Zambia News

Malawian woman sues UNZA over her master’s degree

While Allan The Degree Holder has been promoting education, a Malawian has taken things a step further by filing a lawsuit to obtain a master’s degree from the University of Zambia (UNZA).

Susan Mkangama filed a lawsuit against the University Council of Zambia, seeking that it grant her an MBA in strategic management.

She also requests that the council reimburse her for her tuition costs plus interest if it is unable to grant the master’s degree.

In addition, Ms. Mkangama requests that the institution be ordered by the court to pay her damages for annoyance, loss of use of cash, and mental anguish, among other reliefs.

In a statement of claim filed in the Lusaka High Court, the plaintiff alleges that she was at the material times interested to study or major in a Master of Business Administration with UNZA.

She submitted her application to UNZA in the fall of 2019 in order to enroll in the program’s 100% online MDA in Entrepreneurship.

“By an email from the University’s administration dated October 22 2019, the plaintiff was advised that she needed to pay an application fee and submit scanned copies of academic documents,” the document read.

She claims that after carefully reviewing her application, she submitted the necessary paperwork and was officially accepted by letter dated November 1, 2019.

The plaintiff was notified by the school on March 16, 2020, that the Entrepreneurship Program did not have the minimum number of students necessary to open for the March 2020 term.

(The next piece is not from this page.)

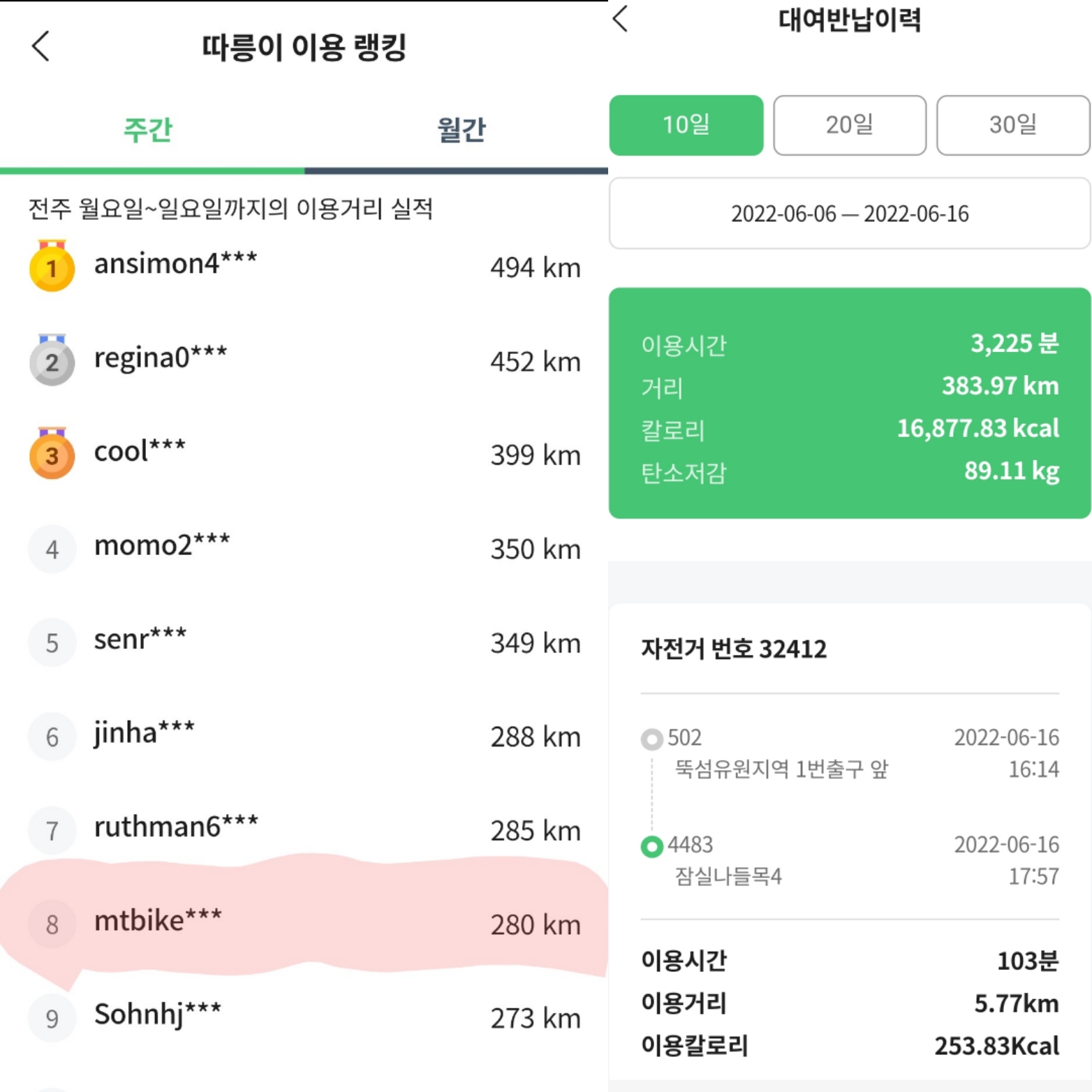Tap the 잠실나들목4 return station entry

[x=728, y=876]
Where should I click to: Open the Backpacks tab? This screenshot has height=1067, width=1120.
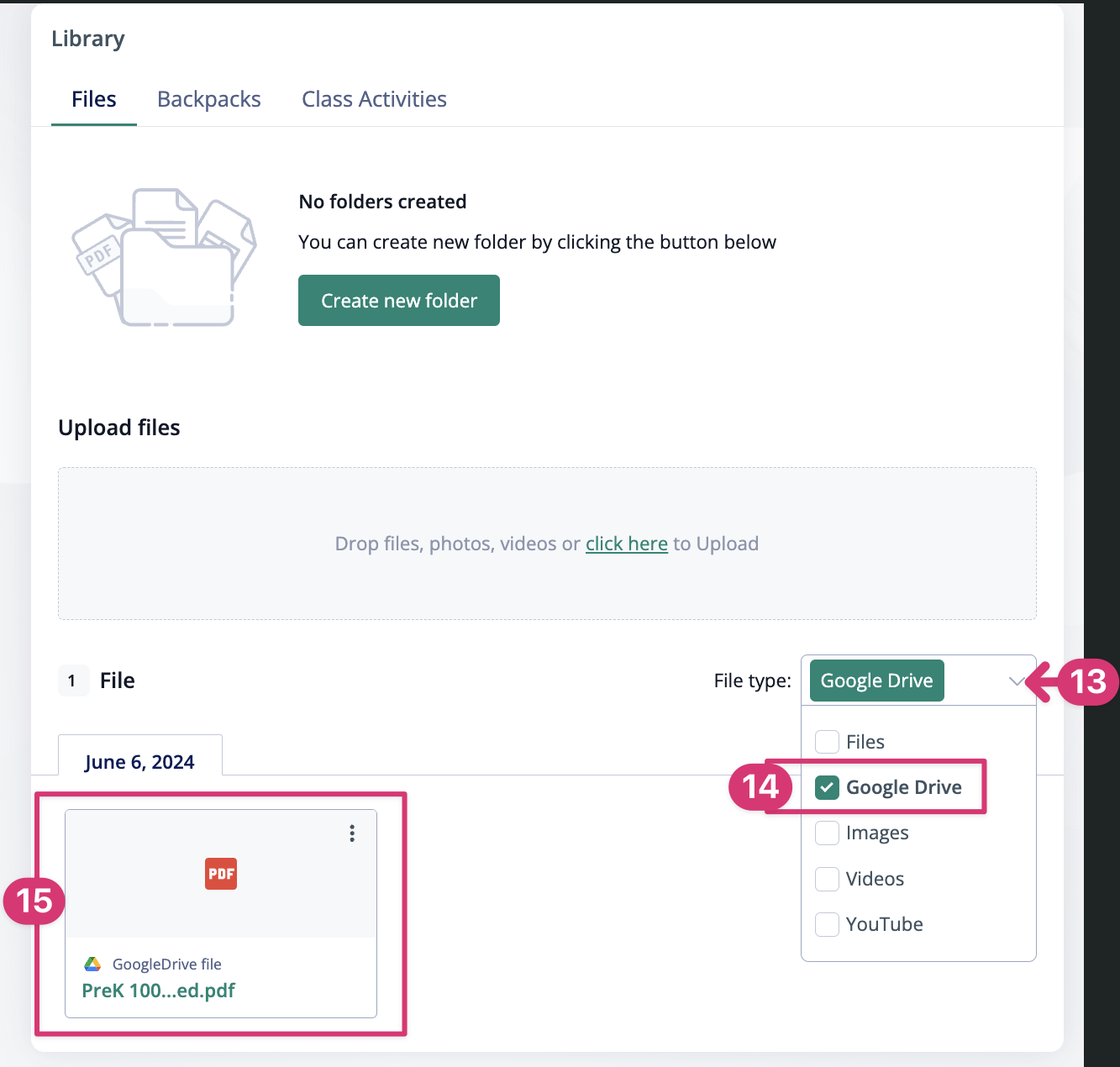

“The plaintiff was given the option of choosing from four alternative MBA programmes; MBA General, MBA in Finance, MBA in Management Strategy, MBA in Project Management,” the document reads.

She was also told to hold off until May 2020 in case the MBA Entrepreneurship didn’t get enough applicants for the term.

The MBA in Management Strategies was chosen to be pursued by Ms. Mkangama, who paid for it over time.

However at the end of her program, Hebrayo Harerimuna informed her through email on April 22, 2022, that she was lacking some admissions paperwork and had to complete the necessary steps before registering for her master’s thesis.

“Surprisingly, the communication saw the plaintiff being advised that she was required to submit an O’Level Certificate with five passed subjects, a position different from the communication given to her on October 22, 2019,” she submits.

According to Ms. Mkangama, she was also required to provide O Level records or the equivalent for international students, which she properly did. She then received notification that her application had been accepted.

She later discovered, however, that despite having completely completed her studies, the college would not grant her the requisite acquired certifications.